Yes. The glimmer of hope for a Truckee-to-Tahoe City railroad offered by this item proved groundless.
Three years later, a cluster of railroad bigwigs organized a junket to the high country, but waxed noncommittal regarding any personal involvement in a Truckee-Tahoe railroad.
Of course by this time, the Comstock and the timber industry that had supported it were in their death throes, and D.L. Bliss had already set in motion his plan to transition his operations from lumbering to tourism. In the early weeks of 1897, he finally made known his plans, incorporating (according to the Sacramento Daily Union) under the name Truckee & Lake Tahoe Railroad Company. If you have been paying attention, you will notice that this is 22 months prior to the incorporation clipping that began this account.
As for the Directors named in the 1897 item, D.L. Bliss is a familiar name, though his son W.S. Bliss and his brother-in-law W.D. Tobey (spelled wrong in the article) are not so notorious. As for I.L. Requa and M.L. Requa of Oakland, they were father and son, both of whom figured prominently in the early history of the West. In 1899, Isaac L. Requa was President of the Central Pacific Railroad. The following year, his son Mark was named receiver for the failed Eureka & Palisade railway. He later served as the general manager of the Nevada Northern railway and was an officer in the California Republican party.

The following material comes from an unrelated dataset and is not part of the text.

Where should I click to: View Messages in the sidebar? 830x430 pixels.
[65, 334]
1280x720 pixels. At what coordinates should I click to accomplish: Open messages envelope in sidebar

This would seem to be a solid lineup of knowledgeable Directors, but to return to the 1898 item, we find that the roster has grown to seven Directors, with the Requas replaced by N.K. Master (about whom I have learned nothing) and F.I. Kendall, a San Francisco realtor and capitalist. Two more Bliss sons, C.T. and W.D., have also been added, giving the family a majority interest in the new railroad. Since your eyes are by now rolling back in your heads, here is an abbreviated family tree, so you can keep them straight:
To further confuse the issue, this 1899 item gives the original five as Directors:
Referring to my notes from an Inventory of Bliss Papers held by UNR Special Collections, we see that the seats on this Board continued in a state of flux in the first few years following its incorporation:
One reason for these upheavals was that in order to ensure the success of the new railroad, several competitors had been strongly encouraged to leave the market, and one (Truckee & Tahoe Stage & Livery Company) had sued the LTR&TCo. Though the suit was settled out of court, it appears to have been a factor in the resignation of F.I. Kendall and William Singer (where did HE come from?).
So now here we are in the closing months of the nineteenth century, waiting for a train. A good idea that has languished on the back burner for nearly three decades will now require only the toil of men and beasts to make it into reality.
This account is only an abbreviated prologue to a tale that could easily fill a book. But at the risk of putting our readers to sleep, we will pause here and save the rest for another day.